Digital Realty seeded the joint venture, which was formed on September 27, 2013, with nine Powered Base Building® data centers totaling 1.06 million square feet and valued at approximately $366.4 million (excluding $2.8 million of closing costs), or $346 per square foot. The properties are expected to generate cash net operating income of approximately $24.5 million in 2013, representing a 6.7% cap rate. The properties are 100% leased, with an average remaining lease term of approximately nine years. The PREI®-managed fund will take an 80% interest in the joint venture and Digital Realty will retain a 20% interest. The joint venture is structured to provide a current annual preferred return from cash flow to the PREI®-managed interest, while Digital Realty will receive fees and a promote participation for managing the properties.
The joint venture has arranged a $185 million five-year unsecured bank loan at LIBOR plus 180 basis points, representing a loan-to-value ratio of approximately 50%. The transaction generated approximately $328.6 million of net proceeds to Digital Realty, comprised of Digital Realty's share of the initial draw-down on the bank loan in addition to the PREI fund's equity contribution, less Digital Realty's share of closing costs. Digital Realty will recognize a gain on depreciated book value of approximately $115 million on the sale of the 80% interest in the nine properties during the third quarter of 2013.
"We are delighted to be partnering with an institution of PREI's caliber, and we believe this transaction represents an important validation of the appeal of data centers as an asset class to a sophisticated, core real estate investor," commented Michael F. Foust, Digital Realty's Chief Executive Officer.

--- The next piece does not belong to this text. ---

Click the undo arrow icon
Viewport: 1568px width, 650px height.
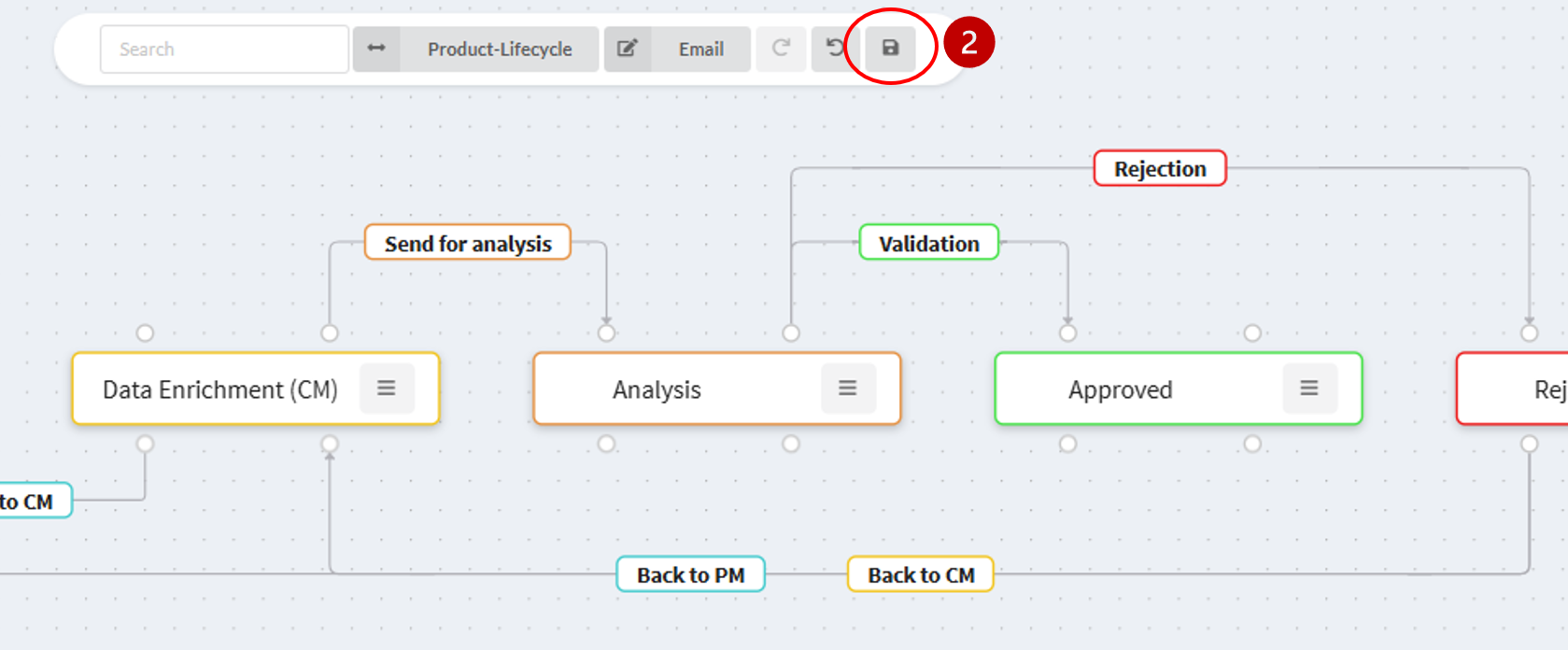click(834, 49)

"The long lease terms and contractual rental rate increases on these Powered Base Building® data centers provide a stable rental income stream that represents a good fit with our investment objectives," noted Cathy Marcus, managing director at PREI and senior portfolio manager of the firm's core U.S. real estate strategy. "These institutional quality properties are fully leased to a diversified roster of credit tenants, and we look forward to realizing a stable return on this portfolio over the course of a long-term relationship with Digital Realty."
A. William Stein, Digital Realty's CFO and Chief Investment Officer added, "This joint venture is a significant milestone for Digital Realty, as it furthers our objective of maximizing the menu of available capital options, while minimizing the related cost. The transaction also has the ancillary benefits of lowering leverage while reducing our tenant concentration and establishing an attractive private market valuation benchmark for our Powered Base Building® product."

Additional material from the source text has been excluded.